Mr. Dimon Goes to Washington

dimon Mr. Dimon Goes to Washington

(Eric Piermont/AFP/Getty Images)

Jamie Dimon is slated to testify on JPMorgan’s recent $2.3 billion (and counting) in trading losses at a Senate Banking Committee hearing tomorrow, and his prepared remarks are getting around. It’s banal stuff, and if you want to know just how banal, a good test would be to read Mr. Dimon’s testimony against those freewheeling prose stylists at Bloomberg News, which published a 3,500-word takeout on JPMorgan’s chief investment office losses last night.

Dimon: “In hindsight, CIO’s traders did not have the requisite understanding of the risks they took. When the positions began to experience losses in March and early April, they incorrectly concluded that those losses were the result of anomalous and temporary market movements, and therefore were likely to reverse themselves.”

Bloomberg: “[JPMorgan risk manager Peter] Weiland compared efforts to reduce Iksil’s outsized position to the difficulty of trying to safely land a Boeing 747 without flying lessons, one executive said. The position was so large and illiquid, Weiland said he couldn’t get the plane below 35,000 feet, the executive said.” [Weiland declined to comment.]

Dimon: “The risk limits for the synthetic credit portfolio should have been specific to the portfolio and much more granular, i.e., only allowing lower limits on each specific risk being taken.”

Bloomberg: “So-called stop- loss limits, which were supposed to trigger an internal review or require a trader to immediately exit a position if losses grew too large, weren’t always enforced, the executives said.”

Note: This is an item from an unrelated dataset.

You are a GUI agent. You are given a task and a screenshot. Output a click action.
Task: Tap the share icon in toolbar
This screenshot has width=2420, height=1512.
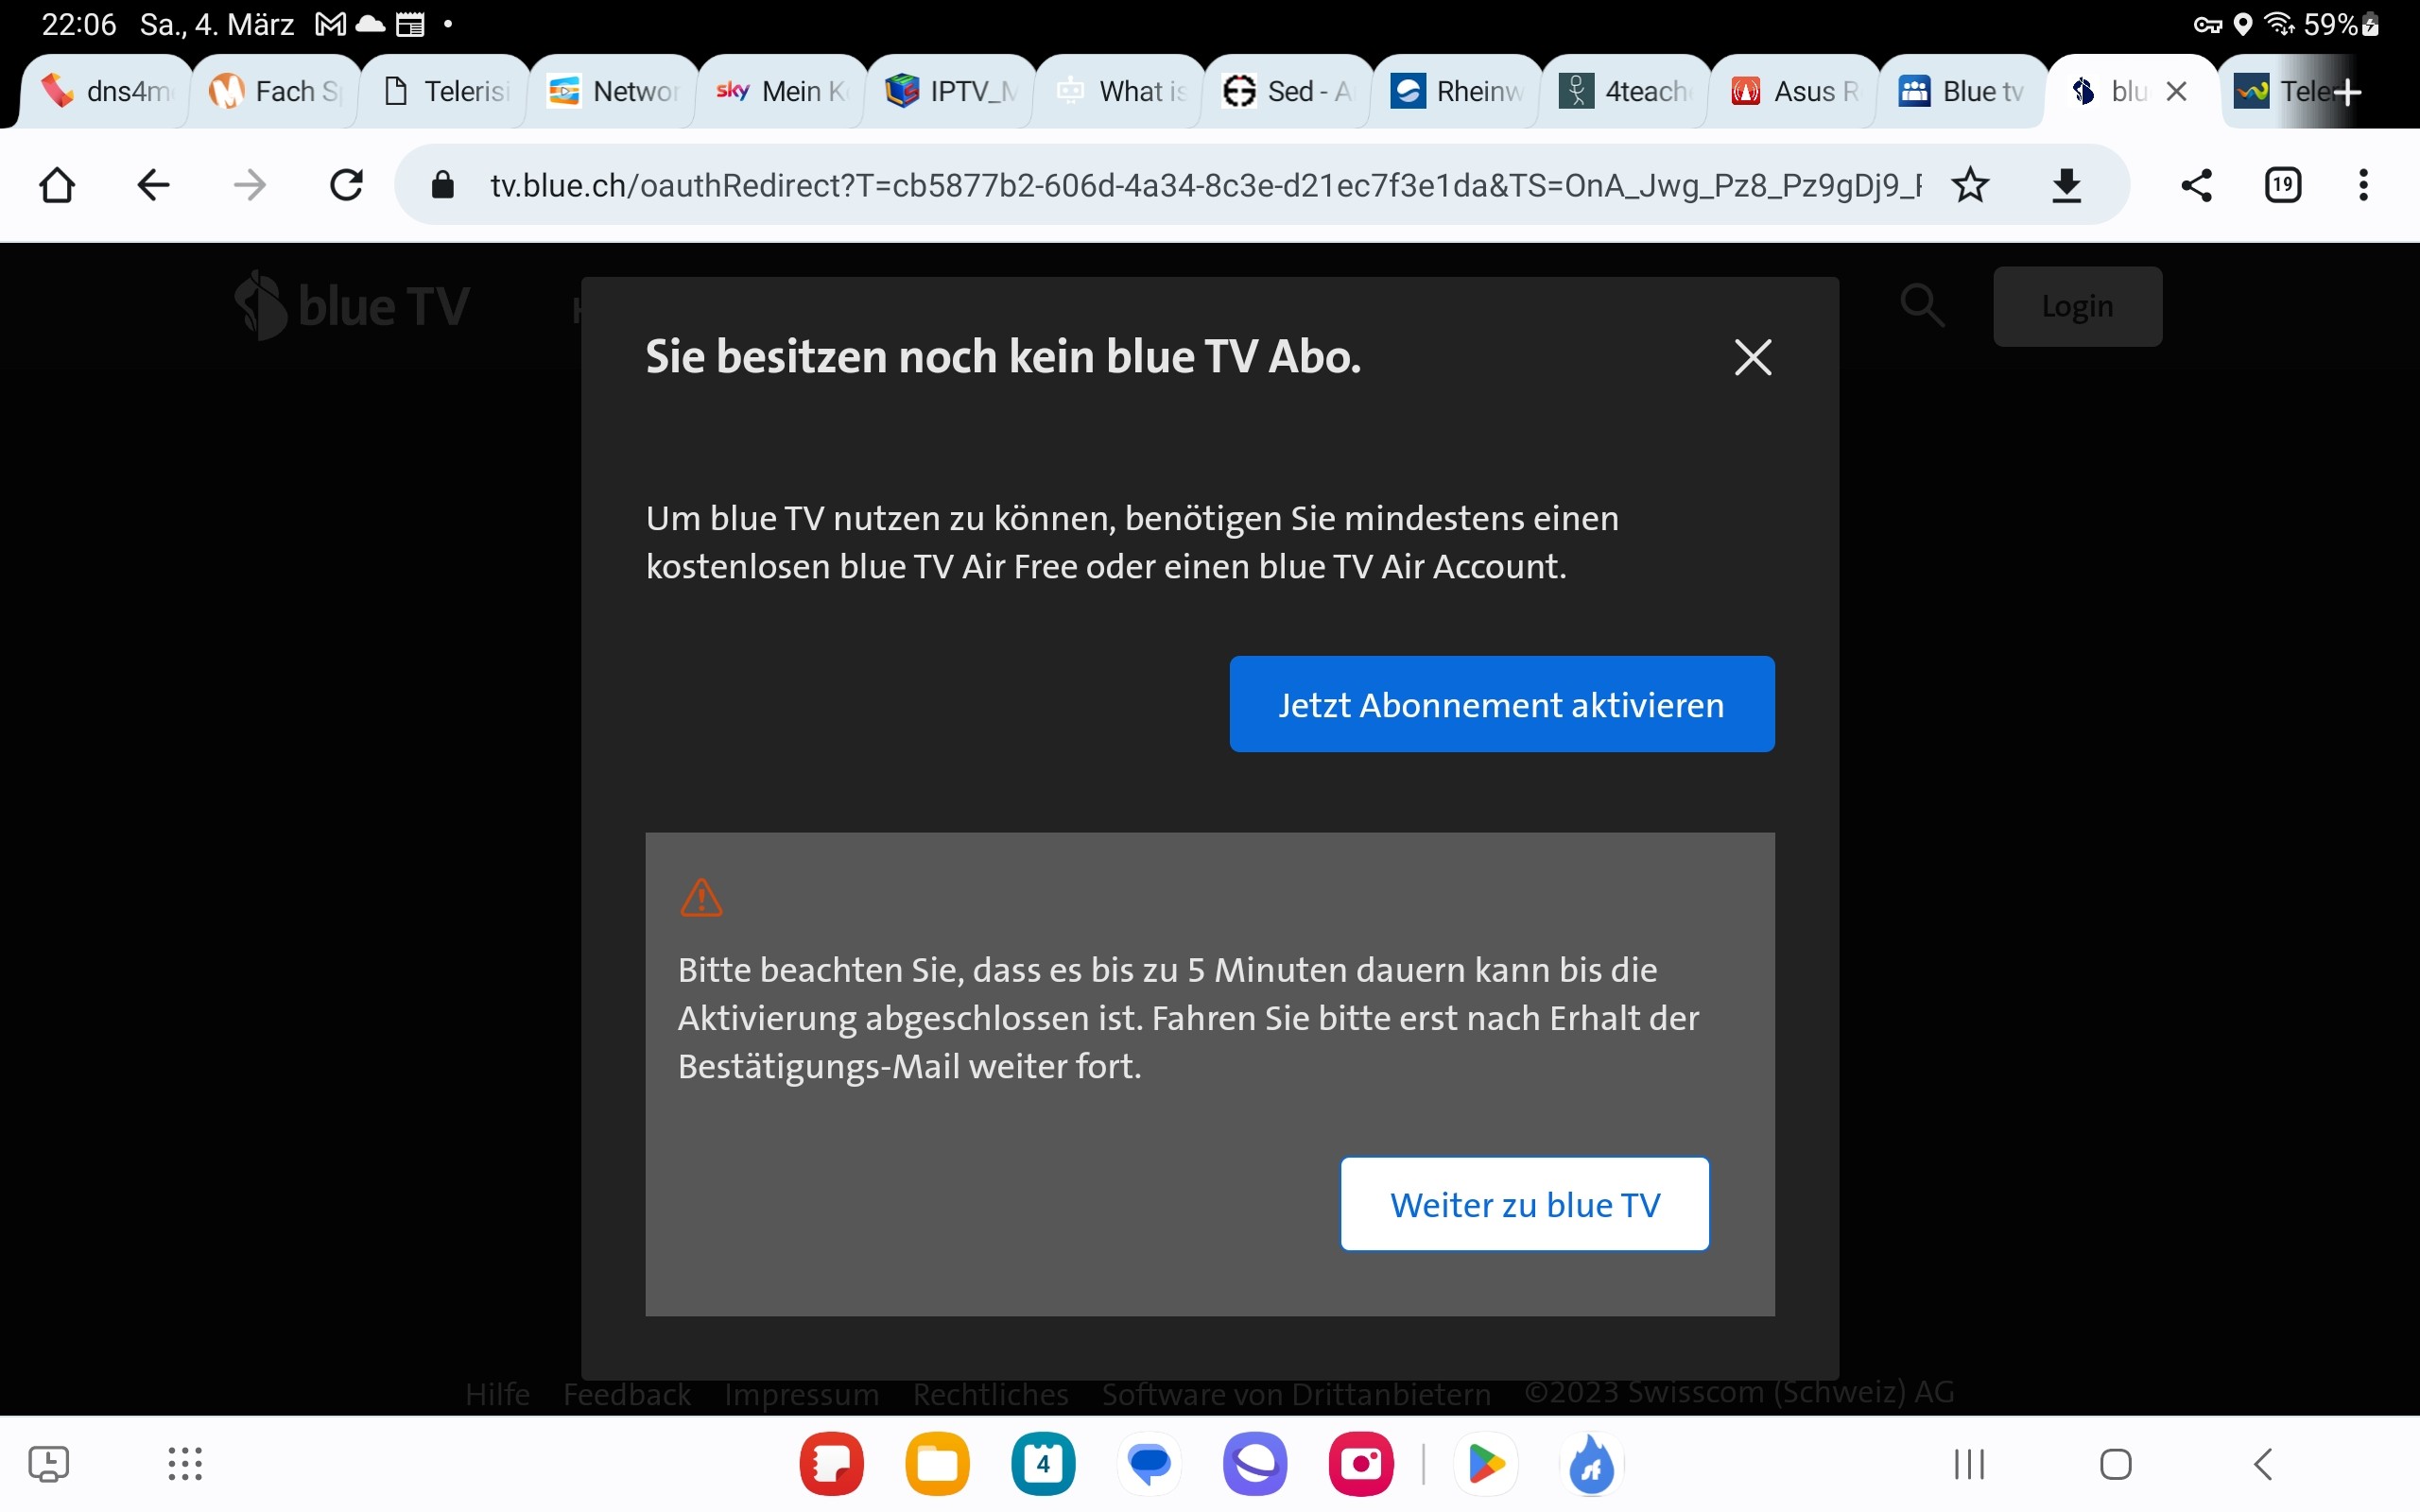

Dimon: “Personnel in key control roles in CIO were in transition and risk control functions were generally ineffective in challenging the judgment of CIO’s trading personnel. Risk committee structures and processes in CIO were not as formal or robust as they should have been.”

Bloomberg: “The position of chief risk officer inside the CIO was a revolving door, with at least five executives holding the job in six years, according to people familiar with the matter.”

Dimon: “CIO, particularly the synthetic credit portfolio, should have gotten more scrutiny from both senior management and the firmwide risk control function.”

Bloomberg: “Dimon treated the CIO differently from other JPMorgan departments, exempting it from the rigorous scrutiny he applied to risk management in the investment bank, according to two people who have worked at the highest executive levels of the firm and have direct knowledge of the matter.”